I did go to Ikea. I spent half of that red bill on a little, plain, ready-to-be painted kitchen table that we really needed, completely unfrivolously. So unfrivolously that I was also going to buy a humongous cutting board that would actually fit over all of my counter-top space – so I could use it for baking, when I need to roll out dough and I don’t want little tile indentations – but I put it away, even though it was merely $20, would have reduced a lot of energy and baking avoidance and I not only had $50 to play with, but also $18 kicking around on a gift card, too. I can always use the new table to roll on, right?

I’m not so good at quick transformations.

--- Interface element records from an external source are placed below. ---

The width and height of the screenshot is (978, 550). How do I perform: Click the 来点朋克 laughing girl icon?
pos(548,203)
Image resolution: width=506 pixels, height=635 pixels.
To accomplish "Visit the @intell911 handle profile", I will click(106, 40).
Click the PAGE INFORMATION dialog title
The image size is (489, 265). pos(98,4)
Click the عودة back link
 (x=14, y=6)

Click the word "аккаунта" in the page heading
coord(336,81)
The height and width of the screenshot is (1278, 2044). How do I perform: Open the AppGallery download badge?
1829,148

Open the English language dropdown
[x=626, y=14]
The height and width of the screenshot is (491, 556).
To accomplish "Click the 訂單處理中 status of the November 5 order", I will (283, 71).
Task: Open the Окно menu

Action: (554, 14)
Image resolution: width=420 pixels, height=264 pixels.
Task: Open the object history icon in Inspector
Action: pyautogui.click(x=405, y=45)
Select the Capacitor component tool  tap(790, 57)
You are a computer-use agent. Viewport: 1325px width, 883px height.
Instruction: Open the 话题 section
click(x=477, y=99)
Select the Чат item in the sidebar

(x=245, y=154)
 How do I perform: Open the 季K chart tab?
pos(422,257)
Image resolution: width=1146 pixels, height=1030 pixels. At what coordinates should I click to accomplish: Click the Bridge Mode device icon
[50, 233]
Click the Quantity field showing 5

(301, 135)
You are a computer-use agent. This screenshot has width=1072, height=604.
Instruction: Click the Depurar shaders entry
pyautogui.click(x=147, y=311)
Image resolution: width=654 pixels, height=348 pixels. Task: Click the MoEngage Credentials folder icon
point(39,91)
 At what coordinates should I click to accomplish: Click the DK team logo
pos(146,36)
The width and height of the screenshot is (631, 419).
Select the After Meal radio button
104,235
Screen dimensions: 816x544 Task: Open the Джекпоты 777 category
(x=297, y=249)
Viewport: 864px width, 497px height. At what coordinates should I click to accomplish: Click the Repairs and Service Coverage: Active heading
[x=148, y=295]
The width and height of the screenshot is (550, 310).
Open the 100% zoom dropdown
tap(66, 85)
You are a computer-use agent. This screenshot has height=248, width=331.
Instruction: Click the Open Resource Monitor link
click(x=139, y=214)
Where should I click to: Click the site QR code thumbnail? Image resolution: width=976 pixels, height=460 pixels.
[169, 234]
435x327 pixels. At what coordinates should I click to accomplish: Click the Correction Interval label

After collecting my spawn, we headed home to meet some close friends who’d been advised that instead of the train, we would be partaking in the first now-annual tradition of decorating the tree on my birthday.

Flying

With Love Actually in the background, my new table’s pieces littering a corner and my old coffee table tossed out by two strong young men for the neighbours to adopt, we accidentally sang All you need is love together, while stringing lights.

All you need

We set to work individually, forming paperclips into ornament hangers, handing Zoë the ready-for-the-tree ones and reminding the anal one in the group (who wasn’t me, for once) that it didn’t have to be perfect – it just had to be a tree, in my house, decorated.

The final touch

Then I made them move it a couple of inches, because it wasn’t centred on the tree skirt.

Okay, so maybe I was a little anal retentive

We rested afterwards, some with champagne, some tea, and all pizza. There wasn’t a cake, but the meal definitely covered the high-calorie-requirement for a birthday celebration.

Then, we split off, leaving me sitting in the dark with only one other soul, staring at my first very-own, from scratch christmas tree of substance and realizing that not only was it the best birthday I’d had, likely ever, but that I finally truly understood what happiness felt like.